Dementia, Delirium, and Alzheimer’s Disease.

Understanding the differences between these terms can be considered a first step in understanding what may be going on with you, a family member, a friend, or colleague.

Dementia is often incorrectly used as an interchangeable term for Alzheimer’s disease. Dementia is a generic term, rather like saying “car” or “fever.”  What type of car? Why is there a fever?

Dementia in simplest terms is a term used for a group of approximately 130 or more (some sources say 200) cognitive disorders. Those disorders can result in problems with: memory, judgment, using and understanding the language, problems and deficiencies in motor activity, and problems with recognizing objects and people.  It can also include difficulty with executive function which is the ability to plan, organize and think in the abstract.  These disorders are a result of the death of neurons (brain cells) or permanent damage to the neurons.

Dementia is generally of a gradual onset.  Unless the dementia is one of the types that can be reversed (approximately 30 types can be) dementia is a progressive illness that, at this time has no known cure. There are treatments available to alleviate some of the symptoms for a certain time period, such as behavioral therapies, and medications. Alzheimer’s disease (AD) is the most common form of dementia.

In addition to AD, some of the other forms seen are vascular dementia, Lewy Body Dementia, Frontal Temporal Dementia, Parkinsonian Dementia, and dementia due to a traumatic brain injury.  Prion disease is a rapid onset illness that is always fatal.  Prion disease is most often associated with the bovine illness known as “Mad Cow Disease.”

Delirium, on the other hand follows a time pattern with an abrupt onset, and of a short duration. A key difference between delirium and dementia and Alzheimer’s Disease is that it is a temporary event that can result in confusion, disorientation, changing levels of consciousness, hallucinations, delusions, anxiety, jerky movements, disturbed sleep cycles, memory impairment, periodic agitated behavior, mood changes, altered speech, and changes in blood pressure and pulse.

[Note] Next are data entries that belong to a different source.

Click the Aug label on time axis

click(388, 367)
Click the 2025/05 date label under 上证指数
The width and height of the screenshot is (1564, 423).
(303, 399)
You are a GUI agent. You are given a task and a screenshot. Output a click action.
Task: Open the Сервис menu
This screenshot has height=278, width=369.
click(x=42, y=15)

Delirium is quite common among the elderly who have been diagnosed with dementia. However, it often goes unrecognized. Delirium is caused by an underlying medical problem (such seemingly simple things as a bladder infection or constipation can precipitate a bout of dementia) drug toxicity (caused by taking medications improperly, incorrect dosage, incorrect medication, anesthesia, among other drug factors) and environmental factors (such as sensory overload, too much noise, sensory deprivation often stemming from isolation, and impaired hearing). Once the underlying cause of the delirium is treated the symptoms subside and the person returns to previous levels of functioning. Unlike dementia, delirium does not involve structural changes to the brain.  However, if dementia is left untreated the symptoms canworsen and death can result.

Alzheimer’s disease, as stated above is the most common form of dementia. It is directly associated with aging, meaning as one ages, the risk of developing this illness increases. At this time, three distinct forms of AD can be categorized. Classic Onset AD is characterized by the individual gradually developing the signs and symptoms of the disease over the course of what can be many years.

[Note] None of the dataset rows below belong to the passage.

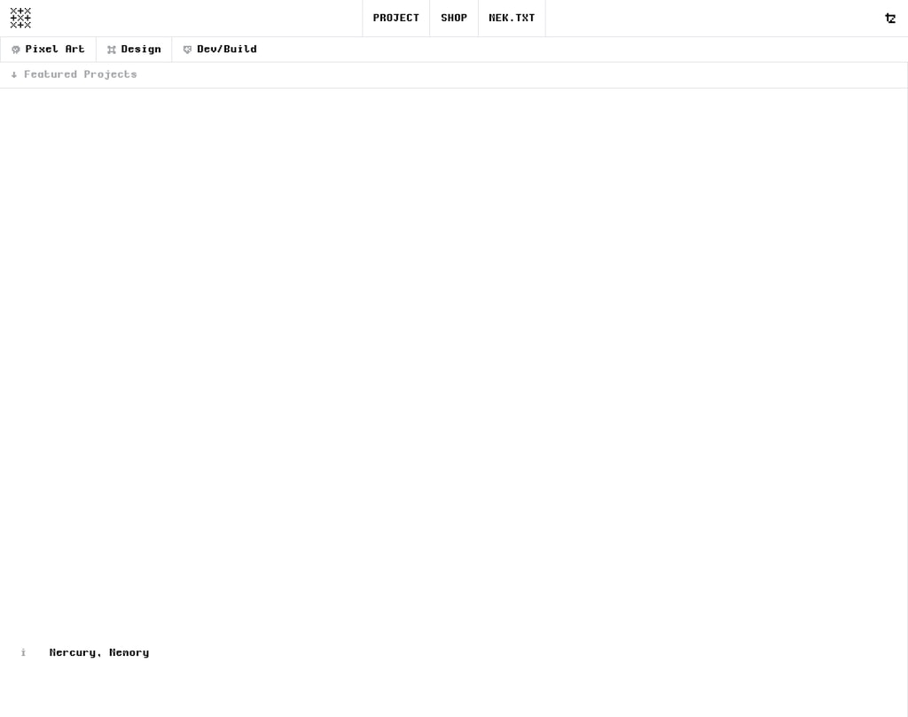Open the Mercury, Memory project
This screenshot has width=908, height=717.
[x=99, y=652]
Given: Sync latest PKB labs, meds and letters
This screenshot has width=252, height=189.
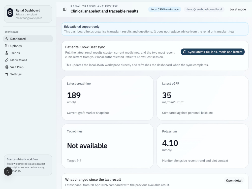Looking at the screenshot, I should [x=213, y=52].
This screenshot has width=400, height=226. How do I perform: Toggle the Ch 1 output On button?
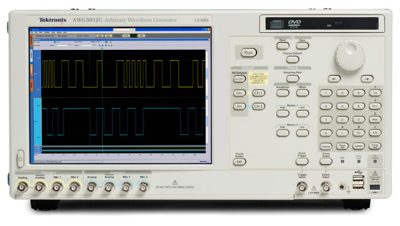[x=239, y=93]
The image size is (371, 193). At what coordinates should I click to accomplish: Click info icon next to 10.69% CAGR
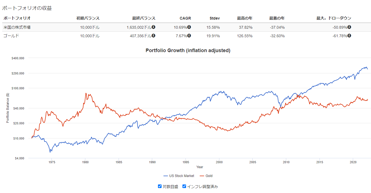coord(189,27)
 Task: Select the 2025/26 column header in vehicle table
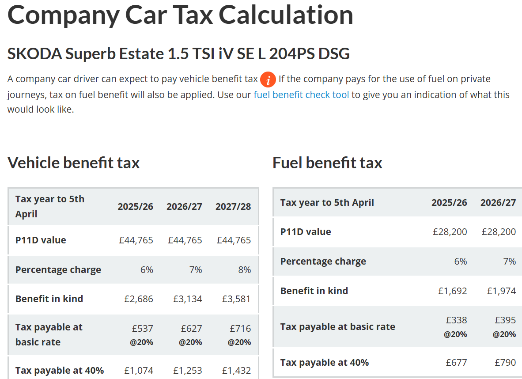[x=135, y=206]
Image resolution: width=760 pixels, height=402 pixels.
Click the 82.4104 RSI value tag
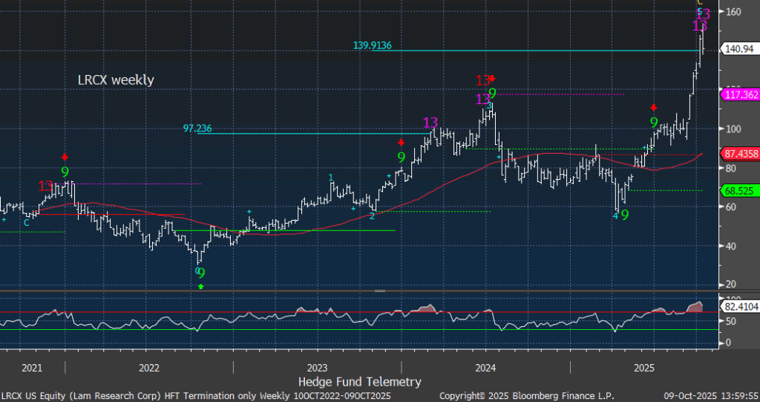point(739,305)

Early Onset AD is the diagnosis given when the individual begins to experience symptoms at or prior to 65 years of age. Often, this is a faster moving form of the illness, marked by greater severity of symptoms.  Late Onset AD is diagnosed when the onset of symptoms begins at 85 or older. The course of the illness can sometimes be less severe, than in the other two forms. Depression, a treatable and curable illness often accompanies AD, and left untreated will complicate the illness and interfere many other aspects of life.

Obtaining an accurate diagnosis is critical to understanding the prognosis, obtaining treatment and planning for the future.